**Reading passage:**
# Eliciting latent knowledge - experiments

Alexander Cai, Gabriel Wu, Max Nadeau

Some experiments initially performed for [CS 229br Foundations of Deep Learning](https://boazbk.github.io/mltheoryseminar/) as taught in Spring 2023 at Harvard University by Boaz Barak.

This is a work-in-progress research draft to explore some properties of the "Contrast-Consistent Search" algorithm (and later algorithms)
for identifying a language model's internal representation of truth. This would be helpful in identifying model misbehaviours
or "eliciting latent knowledge" from intelligent models.

Our research questions:

- Does the "direction" discovered by CCS carry any semantic meaning outside its original setting (i.e. the residual stream on the final "positive" / "negative" token)?

See [adzcai/llama-ccs](https://github.com/adzcai/llama-ccs) for some preliminary experiments on the Meta LLaMA models.

**Aim:**
Please extend the eliciting latent knowledge research note, picking up right after its final sentence.

**Data block:**
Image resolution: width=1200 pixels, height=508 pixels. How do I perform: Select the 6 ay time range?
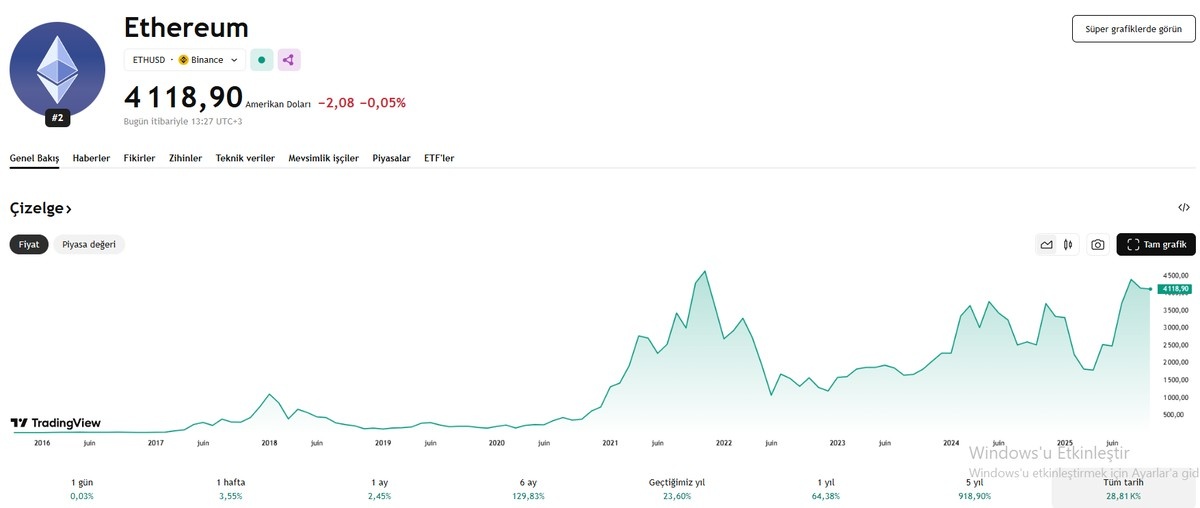point(528,488)
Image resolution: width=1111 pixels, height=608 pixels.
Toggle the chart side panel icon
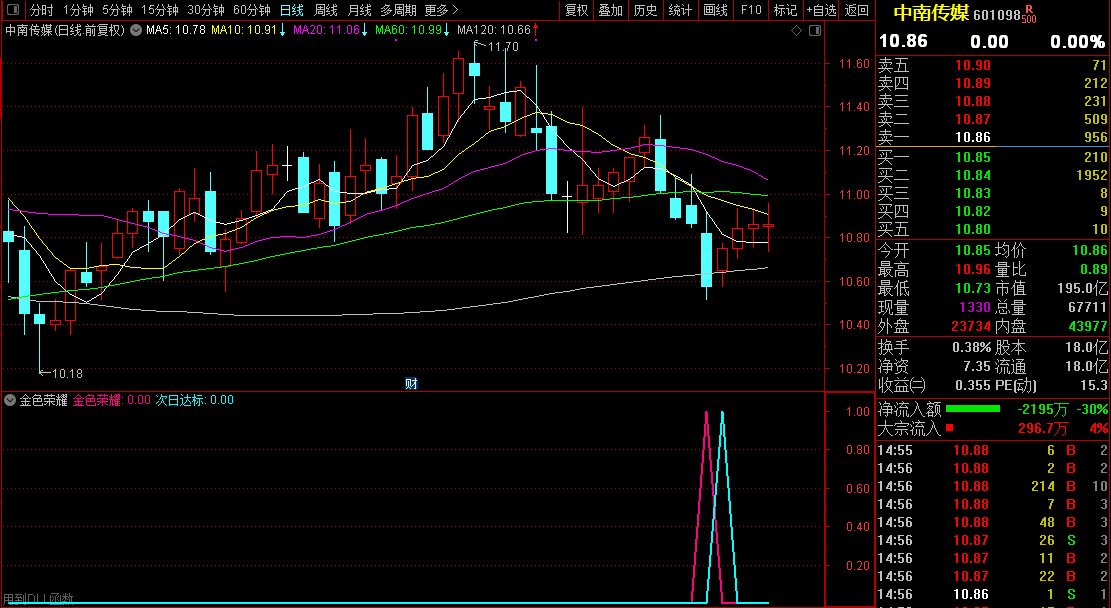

**Result of the task:**
Currently the [EleutherAI/elk](https://github.com/EleutherAI/elk) package must be installed in editable mode to download the associated prompt templates. Also note that it requires Python 3.10 which is not supported on Google Colab.

To do this, make sure you have the desired environment enabled, navigate to a convenient repository, and run the following.

In [None]:
# ! git clone https://github.com/EleutherAI/elk.git
# ! cd elk && pip install -qe .

In [None]:
# install the remaining requirements

# ! pip install -q \
#     circuitsvis \
#     plotly \
#     git+https://github.com/neelnanda-io/TransformerLens.git

## Resources

[EleutherAI/elk](https://github.com/EleutherAI/elk): Contains many further innovations on top of CCS. Very convenient tool for interacting with HF models and datasets.

[Discovering Latent Knowledge in Language Models Without Supervision](https://arxiv.org/abs/2212.03827): The original paper by Collin Burns and Haotian Ye et al that proposes "Contrast-Consistent Search" (CCS).
- [collin-burns/discovering_latent_knowledge](https://github.com/collin-burns/discovering_latent_knowledge): The corresponding repository.
  - This is claimed to be quite buggy. See [Bugs of the Initial Release of CCS](https://docs.google.com/document/d/16Q8ZJFloA-x2lR65hs80rbbjX70TteCSMhuDQGcC75Q/edit?usp=sharing) by Fabien Roger.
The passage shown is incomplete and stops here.